As you would expect me to say, Mr Speaker, there is much more still to do to ensure that Avanti restores services to the level we expect and to earn back the trust that passengers have lost, but we should welcome those improvements and recognise the hard work undertaken to get to this point. The Rail Minister in particular has overseen weekly meetings on Avanti for months and kept hon. Members from both sides of the House regularly informed. He deserves credit, along with Avanti, for that turnaround.

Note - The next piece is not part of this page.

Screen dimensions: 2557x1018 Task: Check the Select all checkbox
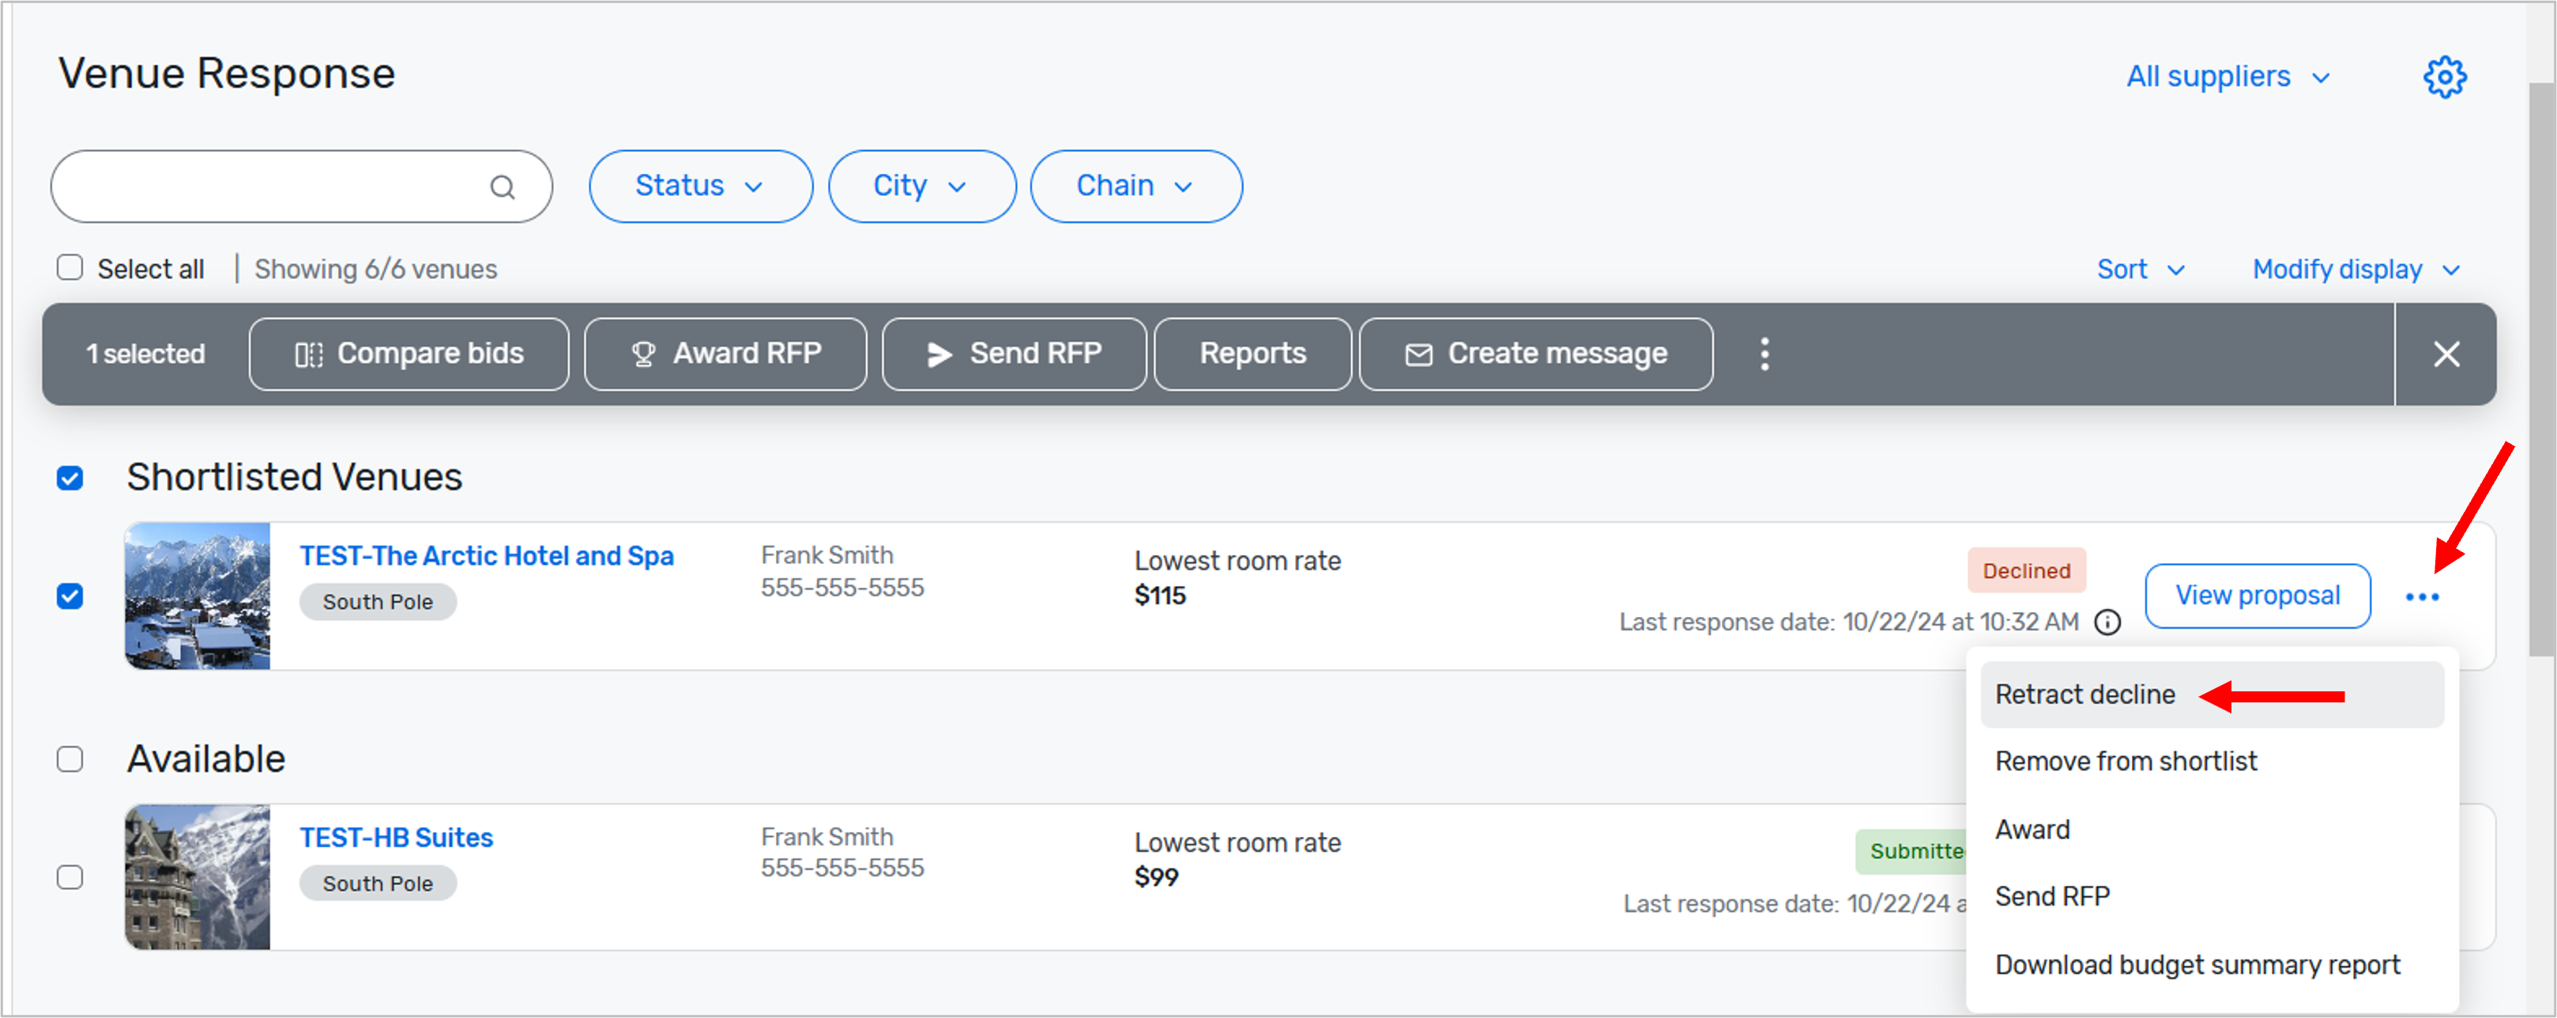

October’s extension was not popular, least of all in parts of this House, but it was the right decision and Avanti is turning a corner. Its recovery so far has given me sufficient confidence to confirm that today we will extend its contract by a further six months, running until 15 October. However, that short-term contract comes with the expectation that it will continue to win back the confidence of passengers, with a particular focus on more reliable weekend services, continued reductions in cancellations, and improvements in passenger information during planned and unplanned disruption. My Department will continue to work closely with Avanti to restore reliability and punctuality to levels that passengers have long demanded and have a right to expect.

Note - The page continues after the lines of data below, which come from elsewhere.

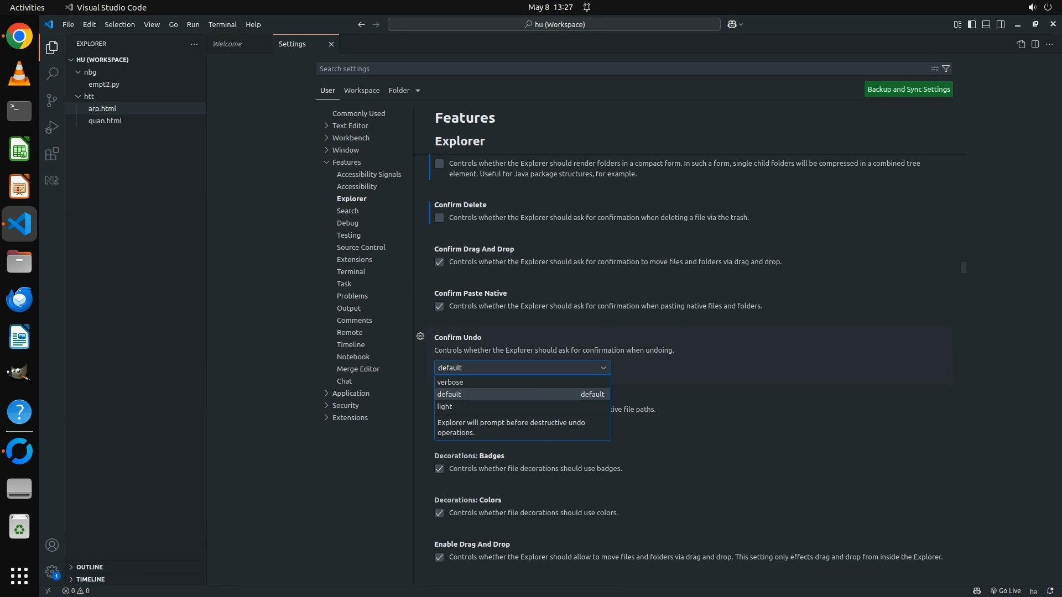The width and height of the screenshot is (1062, 597).
Task: Expand the Text Editor settings category
Action: [x=350, y=125]
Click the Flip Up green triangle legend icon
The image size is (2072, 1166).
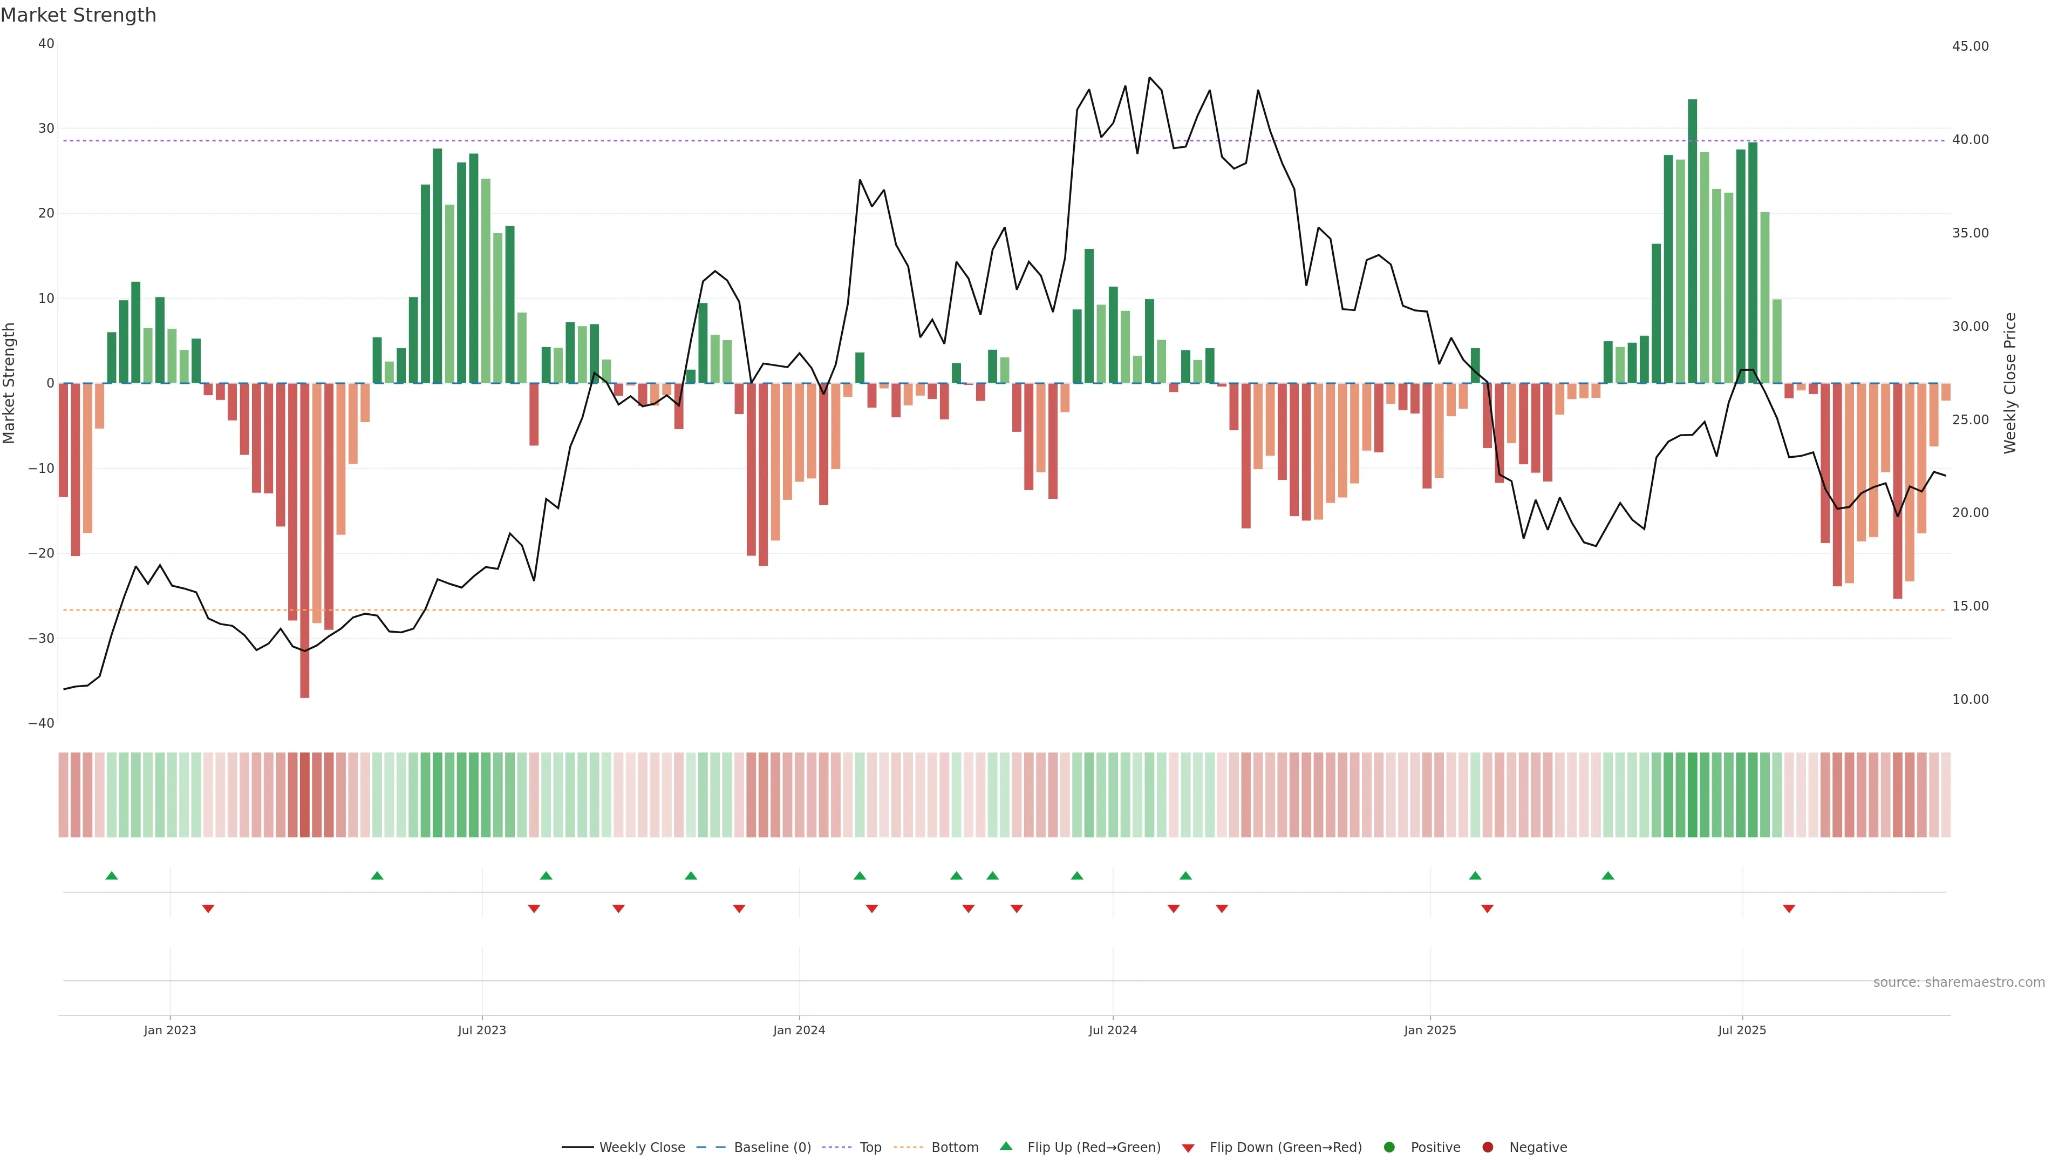tap(1005, 1147)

I realise some hon. Members will also want to hear about TransPennine Express. I will update the House separately about TransPennine Express ahead of the contract expiring at the end of May, but let me be clear: its current service levels are, frankly, unacceptable and we will hold it to account on its recovery plan. We have made it clear that, unless passengers see significant improvements, like we have on Avanti, all options regarding that contract remain on the table.

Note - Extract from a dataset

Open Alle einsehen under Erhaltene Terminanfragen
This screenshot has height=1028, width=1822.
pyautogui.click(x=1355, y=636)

I spoke earlier about holding operators to account, but if we stand here and rightly criticise poor operator performance, we should also recognise that across the industry train operating companies have few levers to change it. Avanti, like others, relies on driver good will to run a reliable seven-day-a-week railway. Like others, it is at the mercy of infrastructure issues out of its control. In fact, seven separate infrastructure issues affected Avanti’s performance in the first week of March alone.

Outdated working practices and track resilience are why predictable calls for nationalisation wildly miss the point. Any operator would face those constraints and struggle to run a reliable service. Ideological debates about ownership are therefore a distraction, like wanting to paint your car a new colour when what it needs is a new engine. Only fundamental reform will fix rail’s systemic issues, which is what the Government are delivering, bringing track and train together under the remit of Great British Railways, taking a whole system approach to cost, revenue and efficiency, and freeing up the private sector to innovate and prioritise passengers. Having set out my vision for rail last month, very soon, I will announce the location of the headquarters of Great British Railways, another clear sign of the momentum we are building on reform.

We are getting on with the job of delivering a better railway. It is why we are finally seeing improvements along the west coast main line, as we continue to hold Avanti to account. It is why we are making progress on rail reform. It is why we will always defend the travelling public from unnecessary strike action. And it is why we will always play our part in resolving disputes in a way that is fair to rail workers, the travelling public and the taxpayer. Unlike others, I am not interested in pointless ideological debates about privatisation and nationalisation. The Government are focused on gripping the long-standing issues facing the industry for the benefit of its customers—freight customers and passengers—taking the tough but responsible decisions in the national interest, and building the growing, financially sustainable and modern railway Britain deserves. I commend this statement to the House.